The disappointing results in intervention trials have paved the way toward a newer paradigm in therapy of ARAS. In the absence of compelling data regarding who will respond to vascular interventions, we reserve stenting and angioplasty for those who have failed medical therapy and develop resistant or refractory hypertension and/or pulmonary edema. At that point there is little else to offer and we feel the risks of the procedure are justified.

Now, the most important goal is to optimize any potential risk factors present. This includes a comprehensive effort to control hypertension, hyperlipidemia, and limit platelet aggregation. Hyperlipidemia can be managed with a statin. Dual antiplatelet therapy may be employed depending on risk factors for bleeding (Cooper et al. 2014).

The control of hypertension associated with ARAS is complicated. As noted above, ARAS leads to increased activation of the RAAS system making it is a logical target to guide therapy. Angiotensin-converting enzyme inhibitors (ACEI) and angiotensin-receptor blockers (ARB) are key components for controlling the hyperactivation of the RAAS system, but confounded by the potential for ischemic nephropathy. About 20 % of patients with ARAS will have an unacceptable deterioration in renal function (>30 % rise in serum creatinine) following initiation of RAAS blockade (Franklin and Ronald 1985). We do not advocate the use of RAAS agents without nephrology consultation. A subject with ARAS and treated with RAAS agents must have regular bloodwork (creatinine, blood urea nitrogen, and potassium) and must strictly avoid nonsteroidal agents that alter renal hemodynamics, as well as be mindful of developing volume depletion. Still, the benefits of RAAS blockade in delaying the progression of CKD and their particular mechanism of action make these agents a potentially valuable option.

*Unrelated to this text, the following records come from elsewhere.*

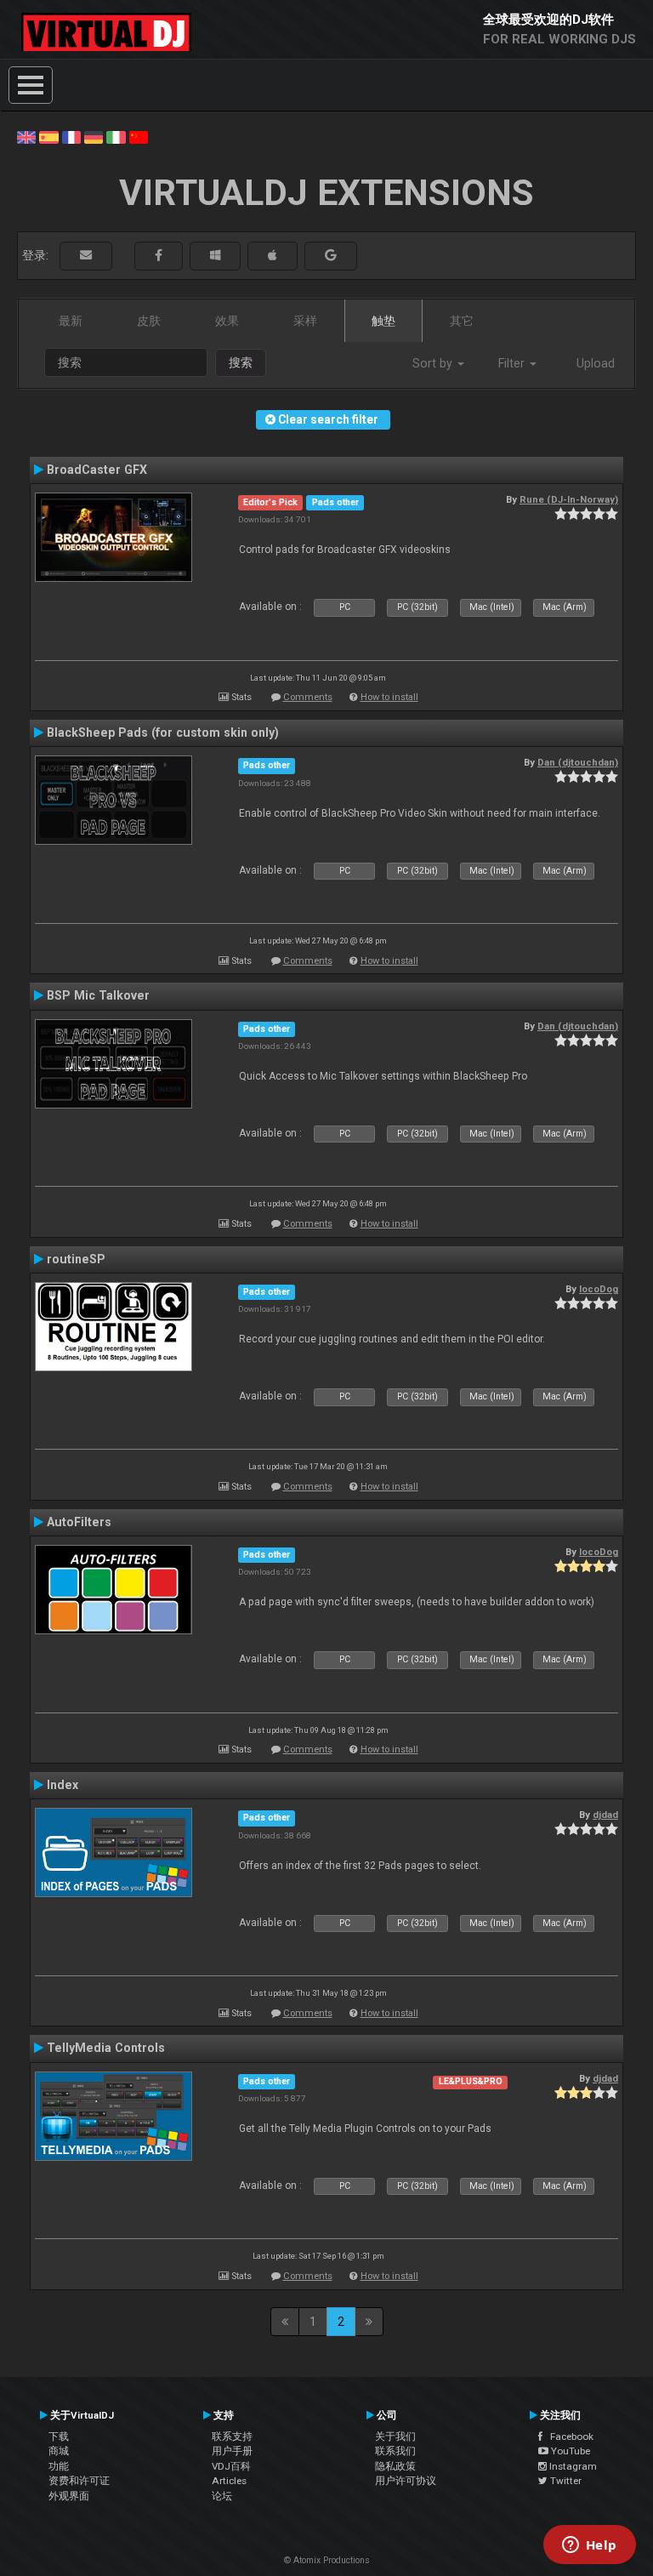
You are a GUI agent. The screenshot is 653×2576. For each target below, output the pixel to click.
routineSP (76, 1259)
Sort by (434, 363)
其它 (462, 321)
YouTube (569, 2451)
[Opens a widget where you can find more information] (589, 2546)
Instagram (572, 2466)
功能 (58, 2466)
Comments (307, 697)
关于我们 (395, 2436)
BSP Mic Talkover (98, 995)
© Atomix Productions (327, 2560)
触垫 (383, 321)
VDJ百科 (231, 2466)
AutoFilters (79, 1522)
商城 (58, 2451)
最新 (70, 321)
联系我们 (395, 2451)
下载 (58, 2436)
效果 (227, 321)
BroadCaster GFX (97, 469)
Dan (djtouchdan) (577, 762)
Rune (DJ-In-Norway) (569, 499)
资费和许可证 (79, 2481)
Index (62, 1785)
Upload (595, 363)
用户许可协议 (405, 2481)
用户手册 (232, 2451)
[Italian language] (115, 136)
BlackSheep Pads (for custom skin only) (163, 732)
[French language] (71, 136)
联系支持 (232, 2436)
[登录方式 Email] (86, 256)
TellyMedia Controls (106, 2048)
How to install (389, 697)
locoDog (598, 1289)
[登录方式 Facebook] (158, 256)
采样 (305, 321)
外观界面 (68, 2496)
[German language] (93, 136)
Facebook (567, 2436)
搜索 (241, 362)
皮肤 (149, 321)
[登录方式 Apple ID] (272, 256)
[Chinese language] (138, 136)
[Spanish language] (48, 136)
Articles (229, 2481)
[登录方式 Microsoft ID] (215, 256)
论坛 (222, 2496)
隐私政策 (395, 2466)
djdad (605, 1815)
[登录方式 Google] (330, 256)
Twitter (565, 2481)
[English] (26, 136)
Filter (513, 363)
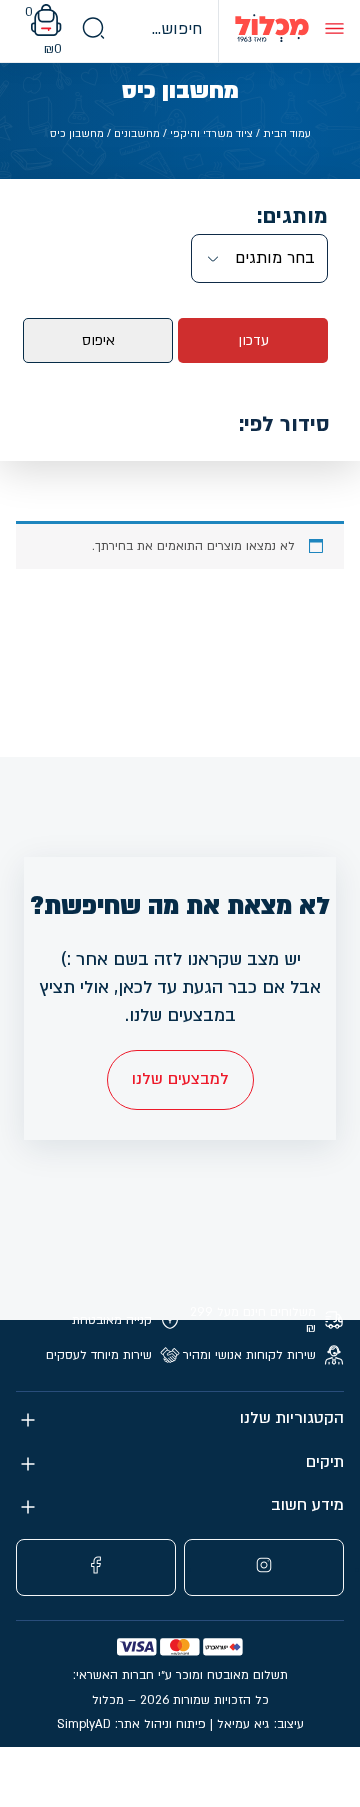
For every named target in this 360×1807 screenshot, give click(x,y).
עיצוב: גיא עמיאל (260, 1724)
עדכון (253, 340)
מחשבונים (137, 134)
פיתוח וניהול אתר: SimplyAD (131, 1724)
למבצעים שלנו (180, 1079)
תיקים (325, 1462)
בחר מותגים (275, 258)
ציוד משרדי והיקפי (211, 134)
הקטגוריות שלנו (292, 1418)
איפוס (98, 340)
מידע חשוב (307, 1505)
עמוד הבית (287, 134)
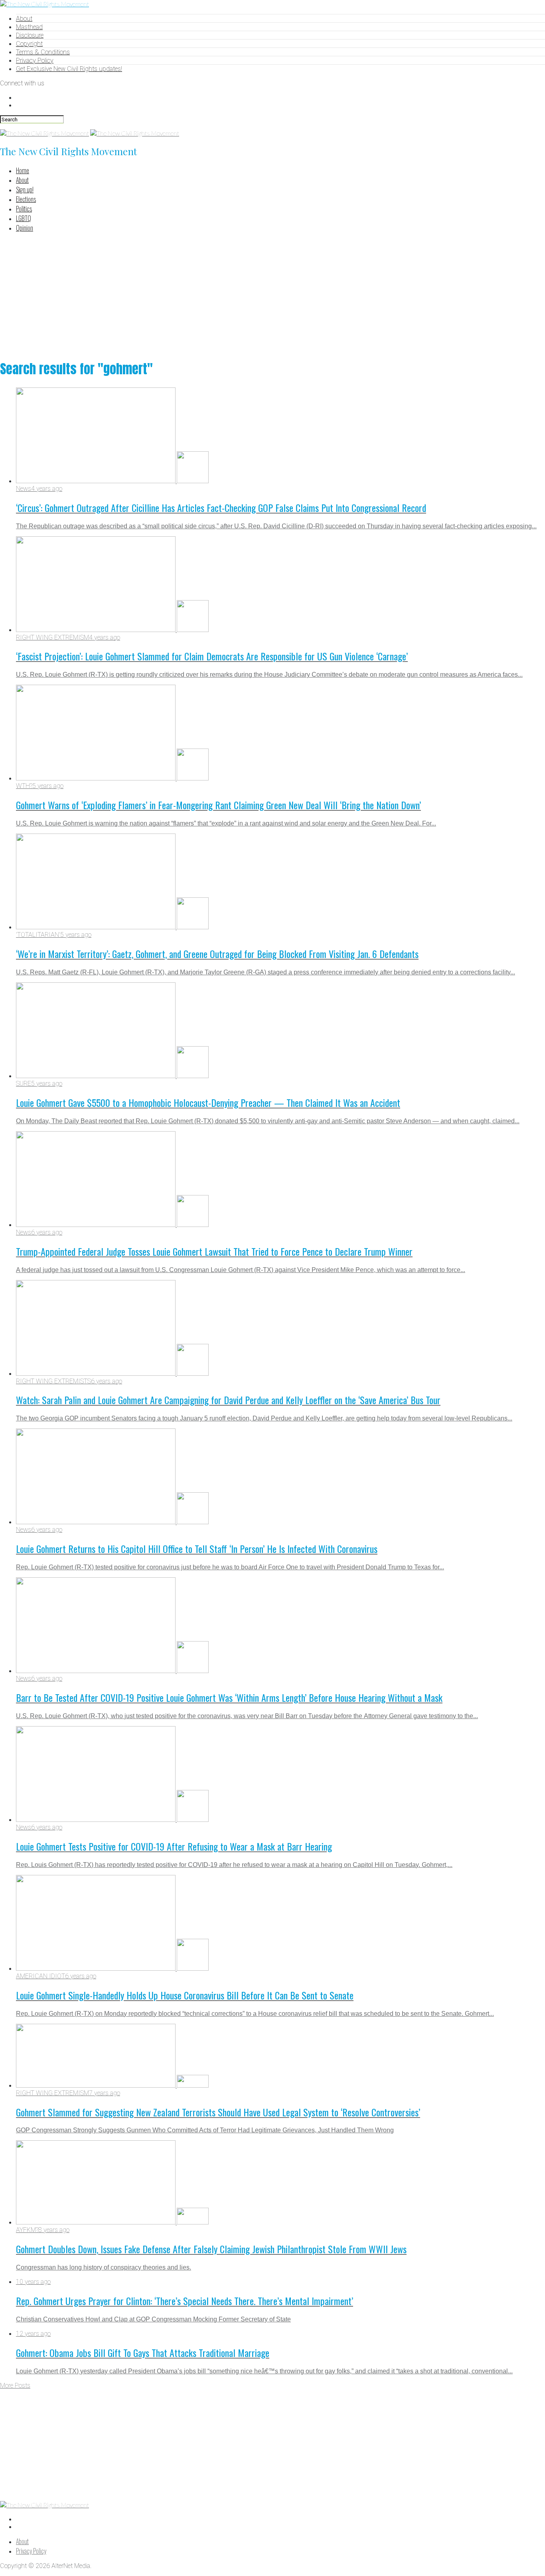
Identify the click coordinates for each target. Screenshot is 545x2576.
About (24, 18)
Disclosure (29, 35)
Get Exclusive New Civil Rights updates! (69, 69)
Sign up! (25, 189)
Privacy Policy (34, 60)
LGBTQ (23, 218)
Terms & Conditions (43, 52)
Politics (24, 208)
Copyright (29, 43)
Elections (26, 199)
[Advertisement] (272, 295)
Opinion (24, 228)
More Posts (15, 2385)
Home (22, 170)
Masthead (29, 27)
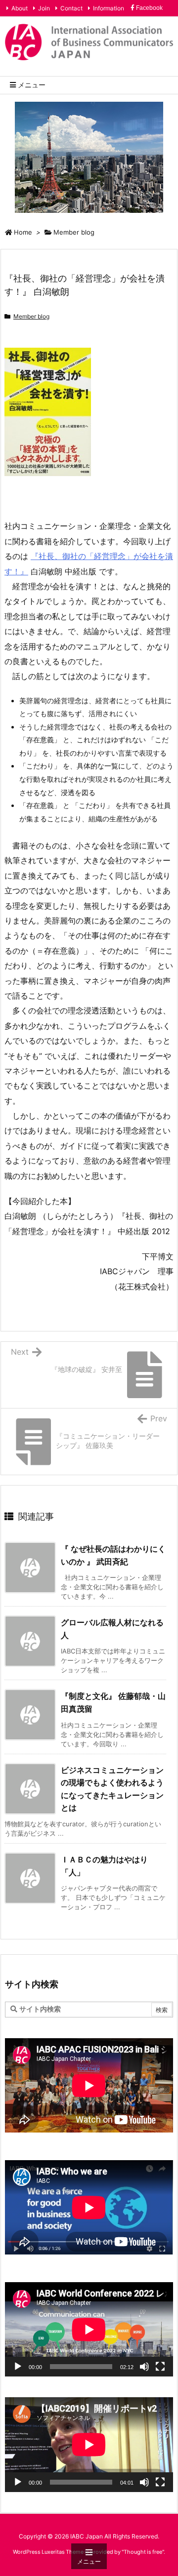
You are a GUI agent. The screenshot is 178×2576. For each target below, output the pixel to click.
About (19, 8)
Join (44, 8)
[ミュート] (144, 2367)
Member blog (73, 232)
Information (108, 8)
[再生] (18, 2367)
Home (23, 232)
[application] (89, 2329)
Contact (71, 8)
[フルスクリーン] (160, 2367)
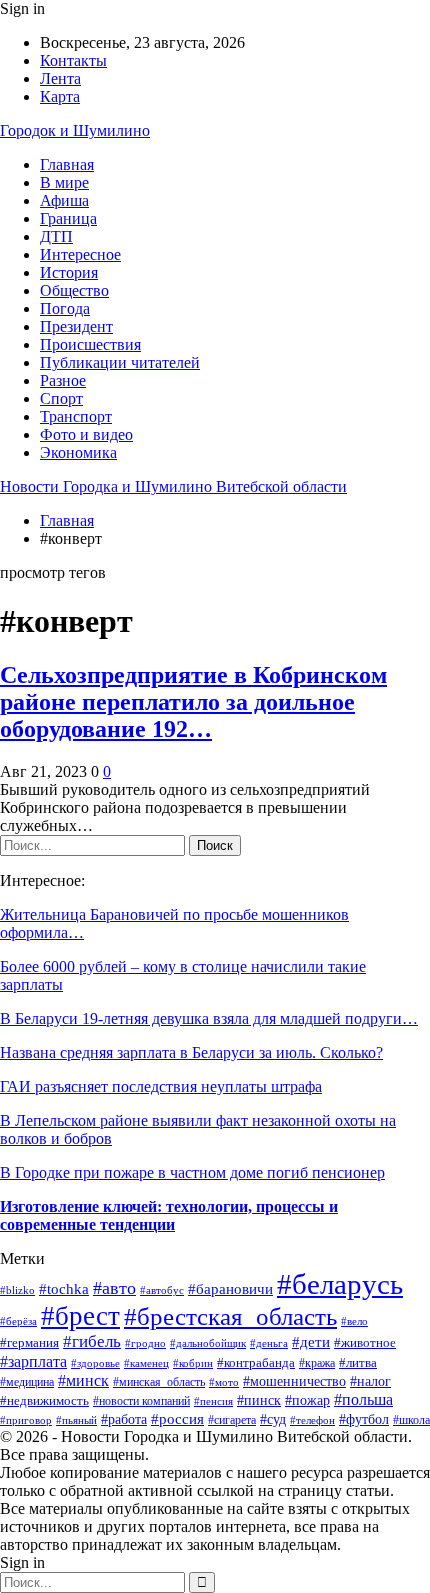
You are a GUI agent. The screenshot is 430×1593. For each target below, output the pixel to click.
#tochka (64, 1289)
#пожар (307, 1400)
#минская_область (159, 1382)
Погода (65, 308)
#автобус (162, 1290)
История (69, 272)
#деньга (269, 1343)
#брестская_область (230, 1316)
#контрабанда (256, 1362)
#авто (114, 1288)
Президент (76, 326)
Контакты (73, 60)
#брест (80, 1316)
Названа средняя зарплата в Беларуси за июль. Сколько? (191, 1052)
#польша (363, 1399)
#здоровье (95, 1363)
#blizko (17, 1290)
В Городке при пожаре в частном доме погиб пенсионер (192, 1172)
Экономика (78, 452)
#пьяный (76, 1420)
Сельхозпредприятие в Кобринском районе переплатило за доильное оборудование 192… (193, 702)
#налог (370, 1381)
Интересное (80, 254)
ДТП (56, 236)
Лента (60, 78)
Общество (74, 290)
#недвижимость (44, 1400)
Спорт (61, 398)
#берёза (18, 1321)
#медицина (27, 1382)
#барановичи (230, 1288)
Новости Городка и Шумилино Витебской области (173, 486)
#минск (83, 1380)
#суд (273, 1419)
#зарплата (33, 1361)
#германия (29, 1342)
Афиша (64, 200)
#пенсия (213, 1401)
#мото (224, 1382)
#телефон (312, 1420)
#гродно (145, 1343)
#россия (177, 1418)
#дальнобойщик (208, 1343)
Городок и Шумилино (75, 130)
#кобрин (193, 1363)
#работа (124, 1419)
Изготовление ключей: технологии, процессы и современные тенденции (169, 1215)
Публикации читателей (120, 362)
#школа (411, 1420)
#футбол (364, 1419)
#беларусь (340, 1284)
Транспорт (76, 416)
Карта (60, 96)
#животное (365, 1342)
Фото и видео (86, 434)
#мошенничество (294, 1381)
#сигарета (232, 1420)
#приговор (26, 1420)
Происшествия (90, 344)
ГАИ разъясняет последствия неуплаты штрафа (161, 1086)
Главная (67, 164)
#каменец (146, 1363)
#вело (354, 1321)
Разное (63, 380)
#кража (317, 1363)
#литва (358, 1362)
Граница (68, 218)
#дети (311, 1341)
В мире (64, 182)
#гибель (92, 1341)
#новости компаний (141, 1401)
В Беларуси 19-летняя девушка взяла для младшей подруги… (209, 1018)
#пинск (259, 1400)
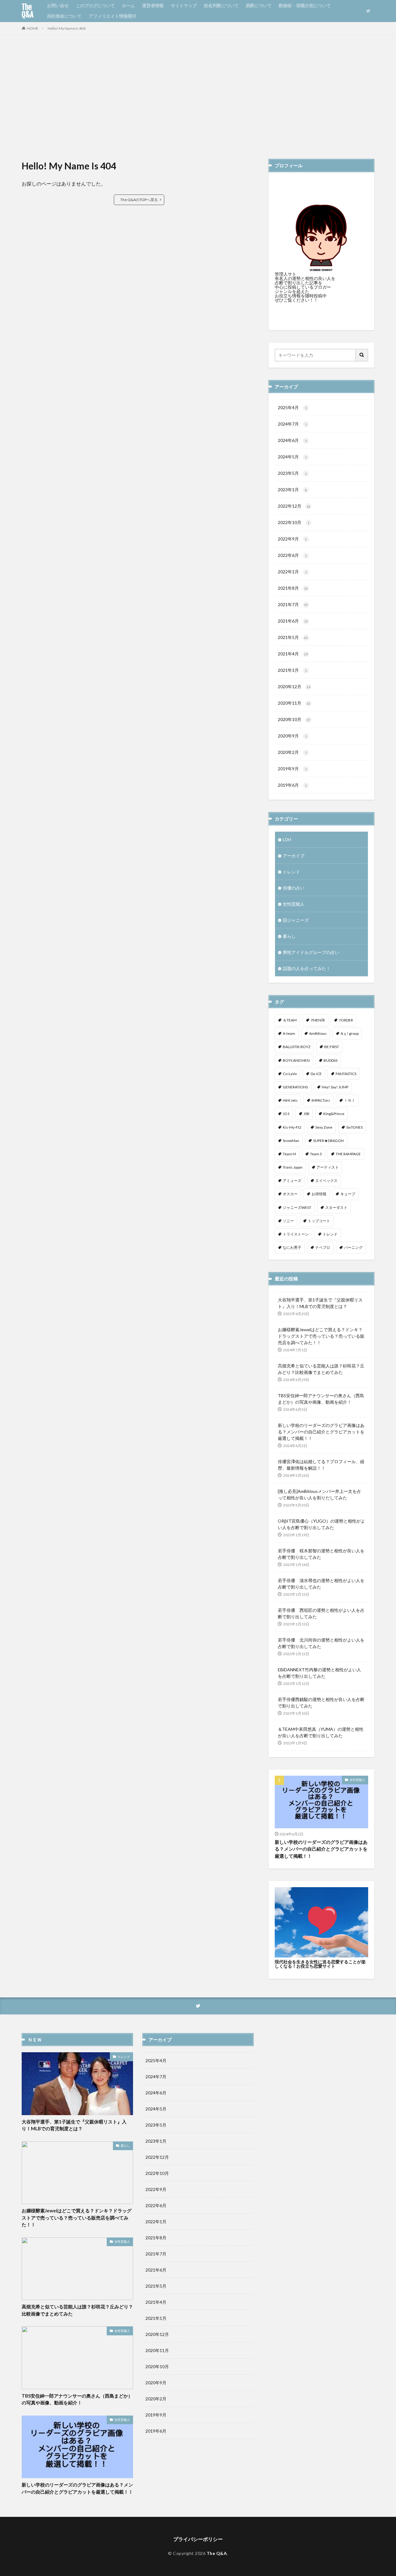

Little data exists about the best agents to control blood pressure, but we can use the experiences in STAR, ASTRAL, and CORAL (Levy and Creager 2009; Cooper et al. 2014; Bax et al. 2009). Table 2 highlights the features of the trials and agents used. RAAS blocking agents were used quite commonly if not outright mandated for use. The CORAL trial provided an ARB (Candesartan) to all patients and also mandated the use of Hydrochlorothiazide, and the combination pill of Amlodipine and Atorvastatin. RAAS agents were used to a lesser degree (40–60 %) in the other trials. Both STAR and ASTRAL emphasized lipid control and anti-platelet agents as well.